## Dataset:
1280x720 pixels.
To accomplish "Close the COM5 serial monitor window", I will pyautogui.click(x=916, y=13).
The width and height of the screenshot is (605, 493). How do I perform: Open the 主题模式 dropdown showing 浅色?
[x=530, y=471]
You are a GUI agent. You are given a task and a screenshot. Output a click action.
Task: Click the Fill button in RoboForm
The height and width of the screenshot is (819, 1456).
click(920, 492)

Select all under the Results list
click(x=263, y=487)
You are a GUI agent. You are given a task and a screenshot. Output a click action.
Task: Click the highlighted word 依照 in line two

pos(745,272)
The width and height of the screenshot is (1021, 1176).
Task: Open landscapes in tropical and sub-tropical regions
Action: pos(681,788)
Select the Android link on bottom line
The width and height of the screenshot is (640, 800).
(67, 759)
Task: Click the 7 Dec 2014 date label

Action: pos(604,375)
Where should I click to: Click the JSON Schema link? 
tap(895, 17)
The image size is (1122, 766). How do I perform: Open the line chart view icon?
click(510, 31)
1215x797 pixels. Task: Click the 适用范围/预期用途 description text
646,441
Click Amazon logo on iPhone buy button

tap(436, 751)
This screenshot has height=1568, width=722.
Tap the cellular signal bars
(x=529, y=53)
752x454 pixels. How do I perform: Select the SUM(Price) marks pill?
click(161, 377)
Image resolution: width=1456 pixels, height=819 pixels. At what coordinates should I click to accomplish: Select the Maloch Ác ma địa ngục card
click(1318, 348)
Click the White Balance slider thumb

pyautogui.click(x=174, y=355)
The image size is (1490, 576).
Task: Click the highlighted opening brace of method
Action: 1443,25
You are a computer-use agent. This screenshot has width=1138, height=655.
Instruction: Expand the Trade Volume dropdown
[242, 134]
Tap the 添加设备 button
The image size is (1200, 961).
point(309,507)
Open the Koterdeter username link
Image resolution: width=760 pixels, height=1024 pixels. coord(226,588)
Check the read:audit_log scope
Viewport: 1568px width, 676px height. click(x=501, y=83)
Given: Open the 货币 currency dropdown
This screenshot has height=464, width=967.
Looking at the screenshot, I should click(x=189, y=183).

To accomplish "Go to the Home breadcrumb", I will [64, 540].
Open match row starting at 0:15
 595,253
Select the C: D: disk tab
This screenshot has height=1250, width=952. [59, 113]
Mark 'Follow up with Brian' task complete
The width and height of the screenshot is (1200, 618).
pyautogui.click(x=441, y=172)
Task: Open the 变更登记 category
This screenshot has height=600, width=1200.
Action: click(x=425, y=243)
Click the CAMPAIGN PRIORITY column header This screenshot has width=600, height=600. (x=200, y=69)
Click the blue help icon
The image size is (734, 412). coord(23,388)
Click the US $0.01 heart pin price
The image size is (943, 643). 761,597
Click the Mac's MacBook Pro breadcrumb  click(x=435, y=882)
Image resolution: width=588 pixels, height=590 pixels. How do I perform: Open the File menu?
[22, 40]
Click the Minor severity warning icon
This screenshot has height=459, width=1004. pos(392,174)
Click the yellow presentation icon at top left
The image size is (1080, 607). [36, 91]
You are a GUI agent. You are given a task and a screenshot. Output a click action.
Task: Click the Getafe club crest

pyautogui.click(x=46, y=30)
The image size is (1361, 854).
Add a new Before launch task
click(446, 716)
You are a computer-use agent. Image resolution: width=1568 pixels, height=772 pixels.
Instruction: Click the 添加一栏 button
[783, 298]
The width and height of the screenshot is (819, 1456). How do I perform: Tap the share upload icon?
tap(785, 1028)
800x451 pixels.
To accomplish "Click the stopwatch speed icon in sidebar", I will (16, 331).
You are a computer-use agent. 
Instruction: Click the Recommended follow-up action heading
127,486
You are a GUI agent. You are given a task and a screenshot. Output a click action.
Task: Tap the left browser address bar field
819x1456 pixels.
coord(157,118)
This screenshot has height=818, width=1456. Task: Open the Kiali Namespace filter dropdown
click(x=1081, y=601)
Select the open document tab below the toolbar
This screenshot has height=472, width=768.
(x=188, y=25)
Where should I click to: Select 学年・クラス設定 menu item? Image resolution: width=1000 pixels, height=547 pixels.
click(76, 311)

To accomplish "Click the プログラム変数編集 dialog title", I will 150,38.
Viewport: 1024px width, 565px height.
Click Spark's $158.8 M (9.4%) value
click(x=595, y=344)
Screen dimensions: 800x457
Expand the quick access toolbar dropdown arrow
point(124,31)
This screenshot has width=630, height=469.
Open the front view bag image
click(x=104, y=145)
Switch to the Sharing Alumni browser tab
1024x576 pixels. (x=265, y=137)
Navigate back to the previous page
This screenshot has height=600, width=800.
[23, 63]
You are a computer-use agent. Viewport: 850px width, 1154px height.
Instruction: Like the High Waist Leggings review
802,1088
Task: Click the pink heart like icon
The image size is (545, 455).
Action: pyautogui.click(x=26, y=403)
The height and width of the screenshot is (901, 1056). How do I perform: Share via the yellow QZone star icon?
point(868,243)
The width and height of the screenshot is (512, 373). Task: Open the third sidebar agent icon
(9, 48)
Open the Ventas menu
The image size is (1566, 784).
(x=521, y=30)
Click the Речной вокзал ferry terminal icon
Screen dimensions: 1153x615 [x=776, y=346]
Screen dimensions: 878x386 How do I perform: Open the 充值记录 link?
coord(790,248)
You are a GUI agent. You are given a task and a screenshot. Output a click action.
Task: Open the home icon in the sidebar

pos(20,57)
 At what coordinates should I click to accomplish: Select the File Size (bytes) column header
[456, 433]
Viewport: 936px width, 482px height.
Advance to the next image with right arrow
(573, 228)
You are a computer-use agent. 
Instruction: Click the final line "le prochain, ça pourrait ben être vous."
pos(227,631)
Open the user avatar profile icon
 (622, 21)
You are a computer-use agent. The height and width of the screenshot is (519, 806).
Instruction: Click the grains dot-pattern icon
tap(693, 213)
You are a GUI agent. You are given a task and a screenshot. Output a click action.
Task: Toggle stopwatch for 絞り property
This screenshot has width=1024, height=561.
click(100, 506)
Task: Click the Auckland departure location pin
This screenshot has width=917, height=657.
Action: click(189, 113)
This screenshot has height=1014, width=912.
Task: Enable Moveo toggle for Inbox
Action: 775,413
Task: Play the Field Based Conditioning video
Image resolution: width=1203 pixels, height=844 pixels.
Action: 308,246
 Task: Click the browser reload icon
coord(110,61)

## What is being asked:
Copy out precisely the lines from the line with "Screen dimensions: 878x386" to the line with "Task: Toggle stopwatch for 絞り property" in the material above, including those two lines and omitting all the rest.

## Result of the exercise:
Screen dimensions: 878x386 How do I perform: Open the 充值记录 link?
coord(790,248)
You are a GUI agent. You are given a task and a screenshot. Output a click action.
Task: Open the home icon in the sidebar

pos(20,57)
 At what coordinates should I click to accomplish: Select the File Size (bytes) column header
[456, 433]
Viewport: 936px width, 482px height.
Advance to the next image with right arrow
(573, 228)
You are a computer-use agent. 
Instruction: Click the final line "le prochain, ça pourrait ben être vous."
pos(227,631)
Open the user avatar profile icon
 (622, 21)
You are a computer-use agent. The height and width of the screenshot is (519, 806).
Instruction: Click the grains dot-pattern icon
tap(693, 213)
You are a GUI agent. You are given a task and a screenshot. Output a click action.
Task: Toggle stopwatch for 絞り property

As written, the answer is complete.